Posts Tagged 'care'

Comfort as a Goal

Comfort, Respect, Maintaining Independence: Goals for Seniors’ Choice at Home Caregivers in Minnesota

When I orient new employees coming to work for Seniors’ Choice at Home, I spend considerable time talking about our goals.  Basically, we have two:  1) to assist clients with practical tasks, so that they can remain in their home; and 2) to provide some relief to the adult children of our client by helping their parents.

I spend even more time talking about how we want our care givers to interact with their clients.  Seniors’ Choice at Home, from it’s very beginnings more than 13 years ago, has based our service on the importance of the relationship between the care giver and client.  We only hire care givers whom we believe have the ability to establish a positive relationship with seniors.  I think some of the things we encourage our employees to do would be helpful for family care givers as well.

We don’t want our workers to just make lunch for the client and then go in the living room and watch TV.  We want them to sit with them, eat lunch with them, visit with them, so that meal time is a pleasant experience.  If clients are able and want to help with household task, we strongly encourage care givers to engage the client and encourage him or her to do as much as possible for that individual.

We want our care givers to take direction from the client where possible, so that tasks are completed the way the client wants them done.  When a client asks a care giver to do something, I tell the new employee that the best answer he or she can give is:   “I’d love to!”  It’s so hard for folks of the generation of our clients to ask for help.  An enthusiastic reply makes it easier to ask the next time.

In the book, How to Say it to Seniors, the author, David Solie, says he believes there are two things that are very important to remember.  One is that many older people want to leave some kind of legacy.  More interesting to me was Solie’s belief that Seniors really want to keep from losing control.  He suggests that whenever possible, mainly by the words you use, you give seniors the message that they are in charge.  “Mom, you can decide about this; you are in control.”  “Dad, this is your decision; what would you like to do?”  Very few decisions are life and death matters; most of the time, even in very serious matters, the person can at least be given a little time to think about what he or she wants.

We also spend a good deal of time talking about special ways of working with persons with memory loss.  I tell people don’t argue.

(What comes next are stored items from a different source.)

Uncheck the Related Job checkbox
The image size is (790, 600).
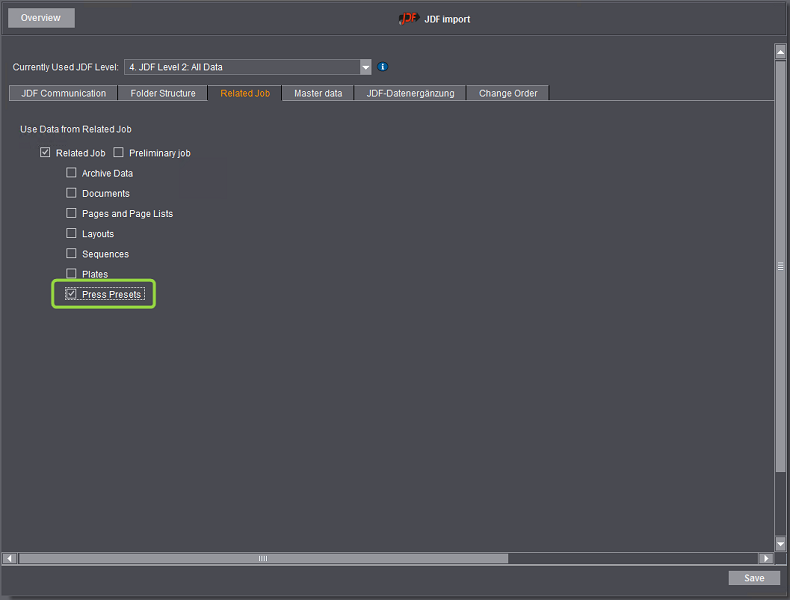(x=45, y=153)
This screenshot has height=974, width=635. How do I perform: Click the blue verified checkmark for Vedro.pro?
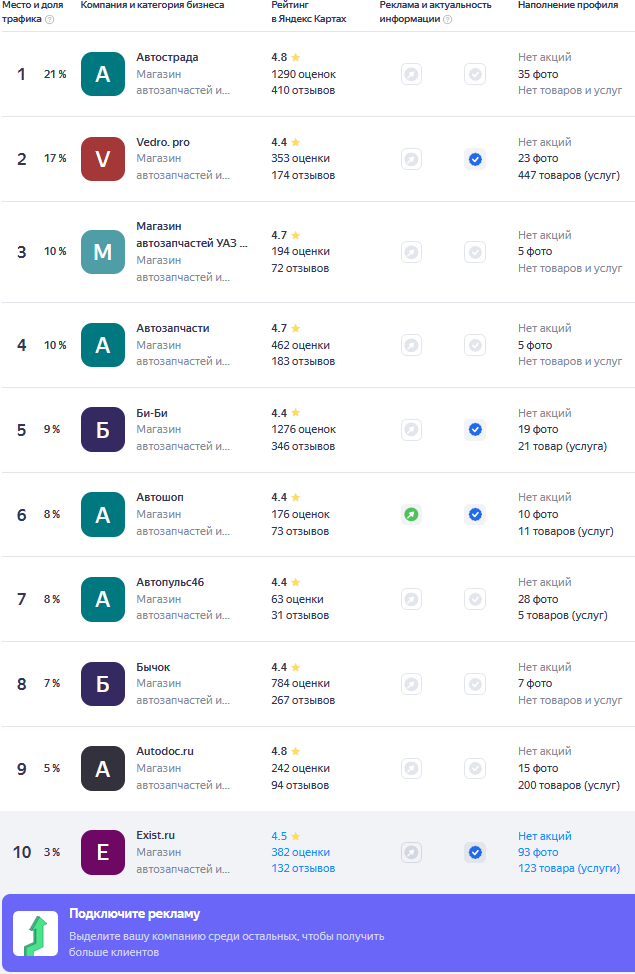coord(475,159)
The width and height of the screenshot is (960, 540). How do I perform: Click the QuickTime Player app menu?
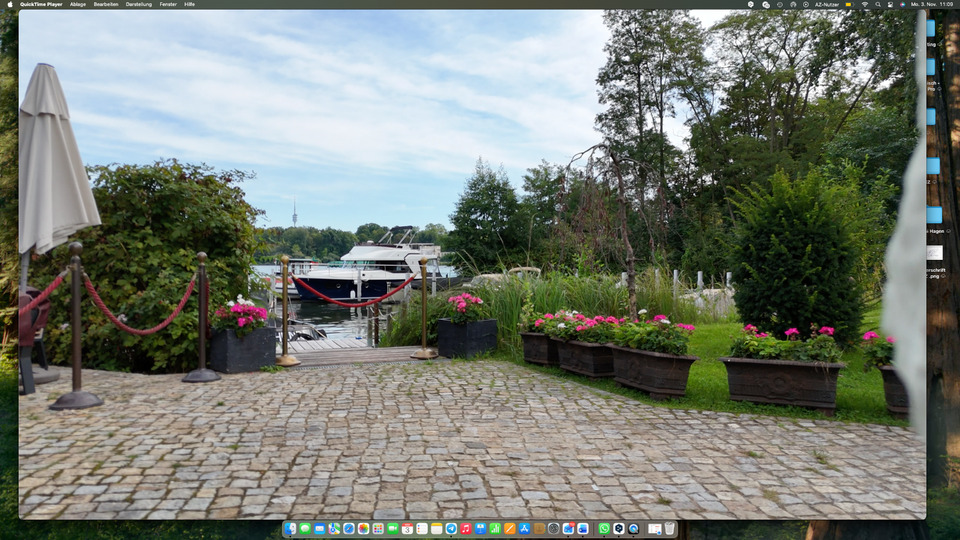click(x=41, y=4)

After a certain point in the disease process, orienting to reality isn’t always helpful, go with the flow, if the person tells you the sky looks green today, don’t try to talk him or her out of it, just go along, “Wow!  I’ve never seen the sky that color before!”  Do everything possible to decrease the frustration level.  If someone asks for the salt for his cereal, don’t correct him, just pass the sugar.  Here I think the very best goal is to provide comfort.  Do whatever it takes to help the person remain as comfortable–in every way–as possible.  Therapeutic fibbing is acceptable.

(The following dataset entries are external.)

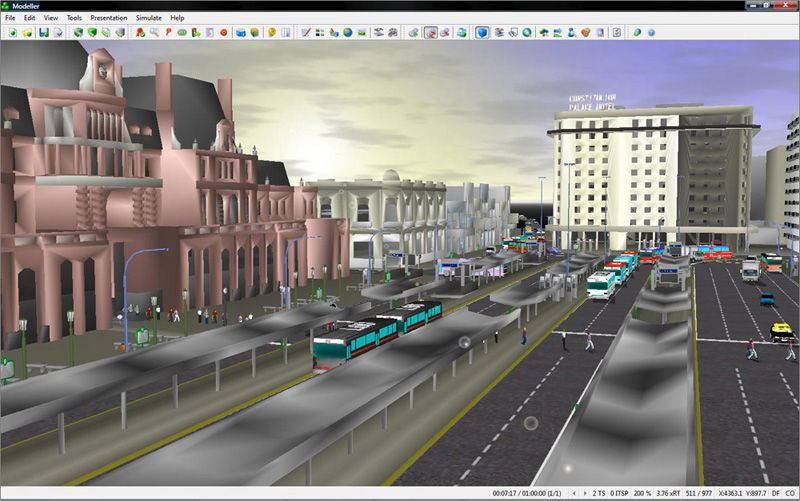Click the 200 % zoom field

coord(641,494)
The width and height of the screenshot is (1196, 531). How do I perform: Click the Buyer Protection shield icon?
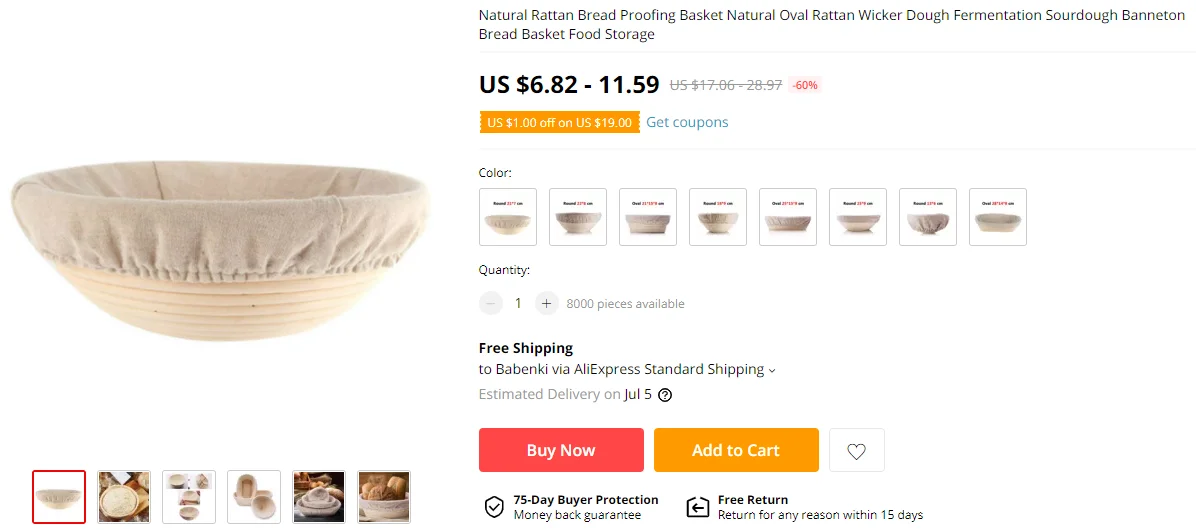point(494,507)
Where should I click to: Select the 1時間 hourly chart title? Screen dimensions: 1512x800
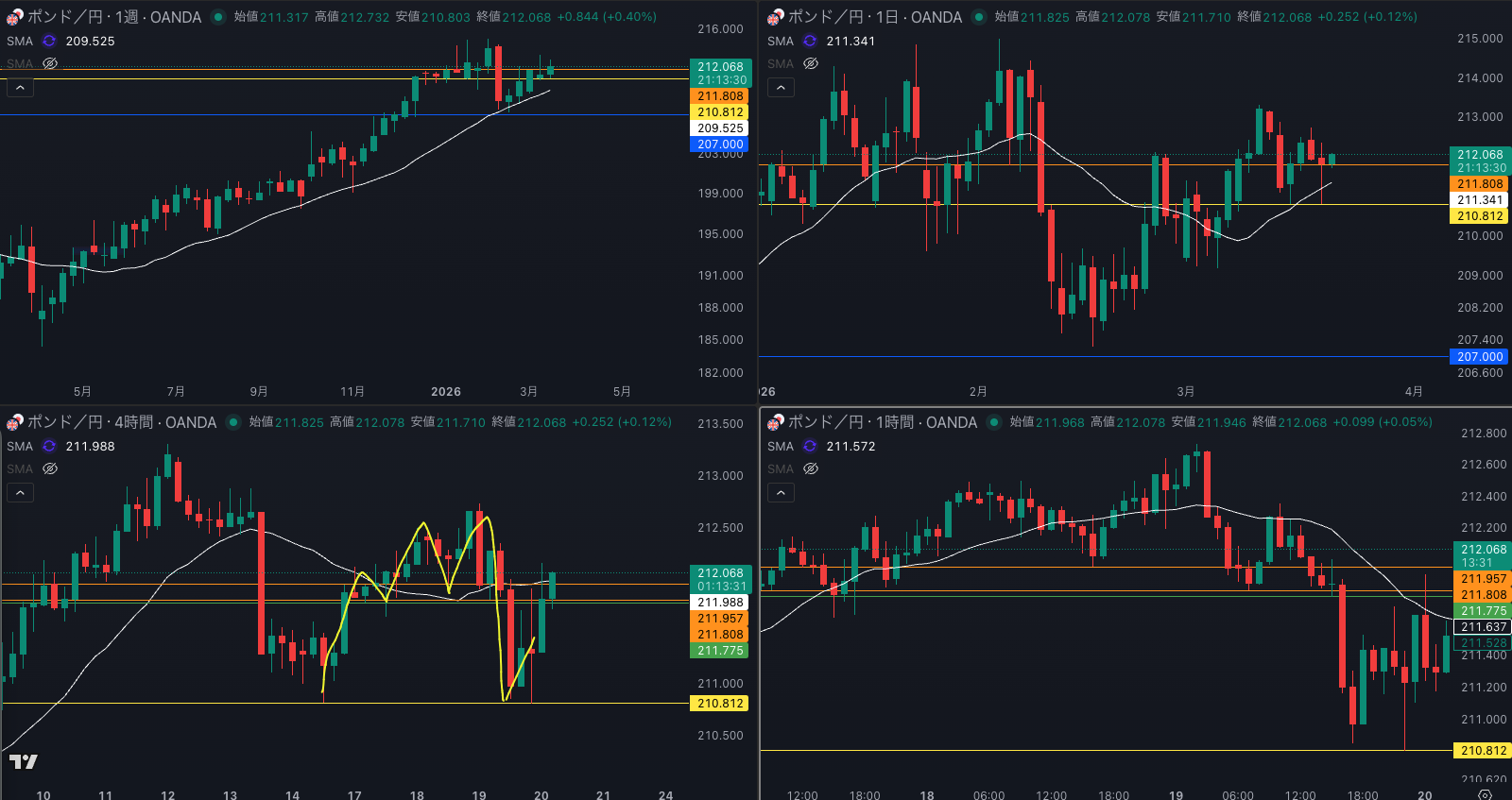(882, 422)
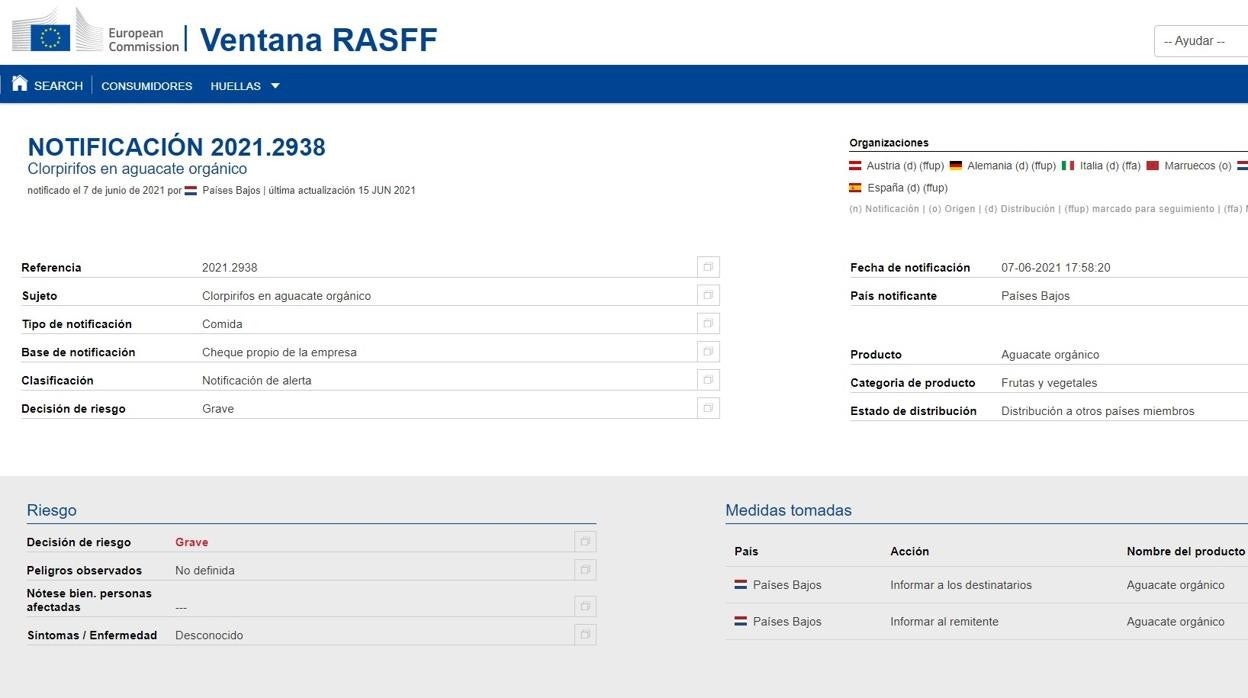Go to the SEARCH page

[x=58, y=86]
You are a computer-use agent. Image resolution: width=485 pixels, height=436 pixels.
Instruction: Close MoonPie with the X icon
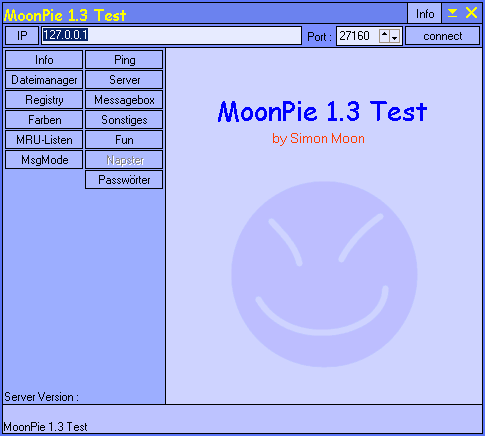point(471,13)
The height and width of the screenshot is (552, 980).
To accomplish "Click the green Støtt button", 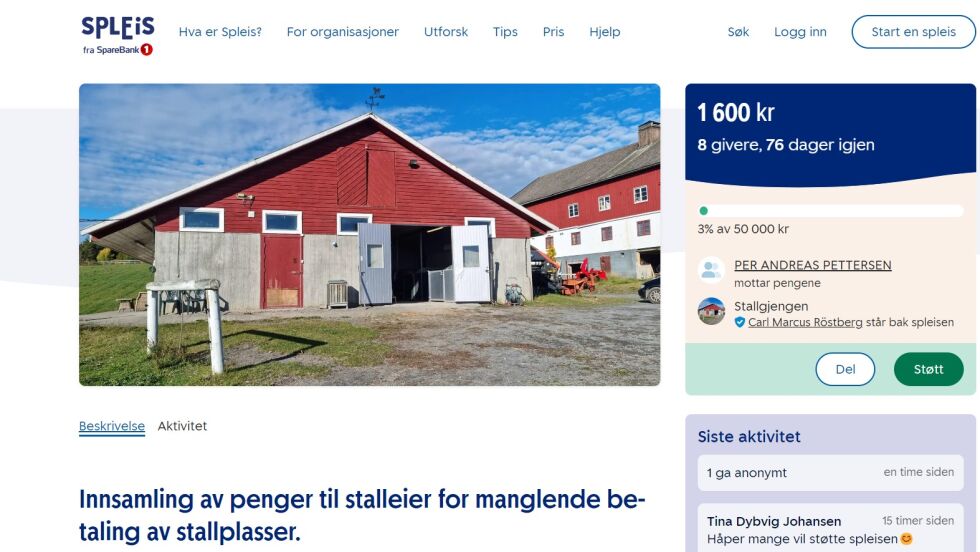I will coord(928,369).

One wife, caring for her husband with Alzheimer’s was greatly relieved when a friend helped her understand that it was no longer in her husband’s best interest for her to consult him about business matters.  Even though he had always been the expert, the damage to his brain made it very difficult for him to think through certain financial or legal matters.  While she was trying to be respectful to him, he became uncomfortable and agitated when she tried to include him in these decision.

Some years ago, I taught private piano lessons.  After both my daughters began violin lessons with a Suzuki teacher, I started thinking about how I might change my teaching methods to incorporate some of the Suzuki method.  I attended a weeklong seminar at the U. of Wisconsin where I was able to participate in classes about the method and observe master teachers working with their students.  Probably the most valuable idea I came away with was that children should feel better about themselves when they leave a lesson than when they came.  I’ve thought about how beautifully that idea can be implemented in the work place, and even in our home.  If our customers, our patients, our clients, our students, our employees, our family members are helped to feel better about themselves after we interact with them than they did before, we will have been successful.

Think about it.  If you are caring for someone, see how you can help him/her  feel comfortable about whatever is going on at that particular moment, and how you can help him or her feel better about themselves after you’ve spent time with them than they did before.